When Terry McMillan burst on the scene in the early 90s, she gave readers the black girl magic they’d been looking for and didn’t even know it. Her writing gave birth to a whole generation of authors. For so long they had a story to tell and publishers were finally taking note. Fast forward 20 years and a new generation of authors has emerged on the scene. With her Morrow Girls series, D. Bryant Simmons is quickly proving to be a student of McMillan’s early work.
How to Knock a Bravebird from Her Perch is the story of Pecan, a young woman born and raised in Hattiesburg, Mississippi by her father when her mother leaves town, and them, behind. Her father’s death when she’s a teenager leaves an already fragile Pecan susceptible to a smooth talker by the name of Ricky. With his dream of boxing professionally in mind, Ricky convinces Pecan to leave the familiar town and move to Chicago with him as his wife.
It’s not long before Pecan realizes that she’s made a mistake in moving north to the big city, and while she might be able to adjust to life there, it’s difficult to adjust to the blows Ricky’s fists land on her body when the mood strikes him. Saddled first with one baby, then another and another, Pecan begins to believe that she’ll never get out from under the thumb of her jealous, insecure husband. Then salvation arrives in the form of Ricky’s aunt Clara. Aunt Clara doesn’t make everything better, but she does give Pecan the kind of maternal guidance and support that her life has lacked up until that point. With new found confidence, Pecan’s path is altered, as is the path of her daughters.
As I read How to Knock a Bravebird, I kept thinking to myself that I'd read it before. I knew the characters well already. I read Terry McMillan's first novel in college. I remember being blown away by her portrayal of Mildred, an emotionally stunted mother in a suburb of Detroit. It was just by coincidence that I happened to re-read Mama shortly after reading How to Knock a Bravebird and its sequel Blue Sky.

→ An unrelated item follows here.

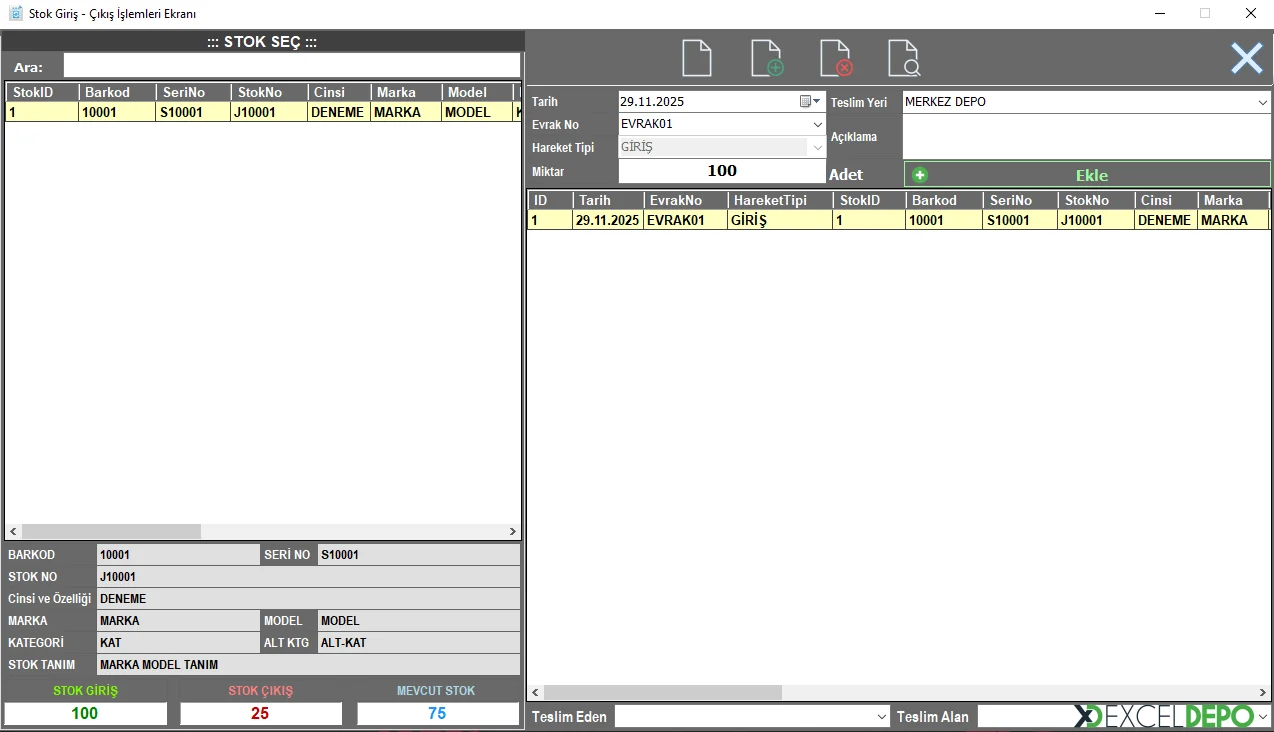Viewport: 1274px width, 732px height.
Task: Close the panel with the large white X
Action: pos(1246,58)
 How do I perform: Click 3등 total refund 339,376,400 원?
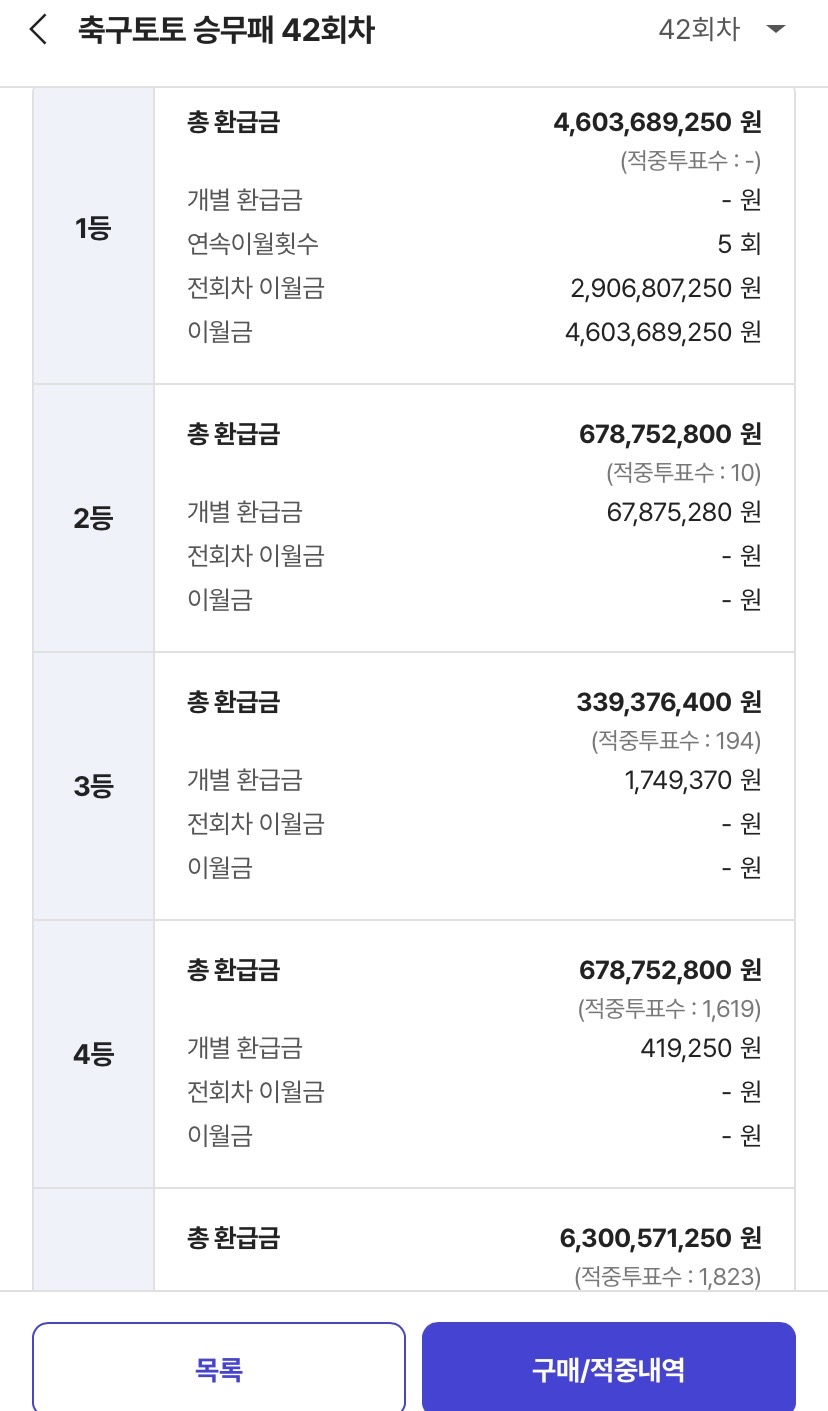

The parallels between McMillan’s work and Simmons are clear. While Pecan is in Chicago, Mildred is, for a long period of time, in Detroit, cities that drew African Americans during the Great Migration. Both women find themselves with men that look good, but are no good for them. They also mother children that they’re unable to nurture because they’re too busy trying to figure out how to survive themselves. We see them move on from those men and continue to make bad decisions because the lessons they should have learned still haven’t been. And we witness the effects of their bad decisions on their children, the majority of whom are girls, continuing the cycle in future generations.
There’s no doubt that McMillan has heavily influenced Simmons. As much as I enjoyed How to Knock a Bravebird and Blue Sky, it’s my hope that Simmons finds her own voice soon so readers can enjoy her authentic work, not re-hashings of someone else’s voice. After all, there is only one Terry McMillan, and though she tells a hell of a story, there are more stories to be told and Simmons should focus on them.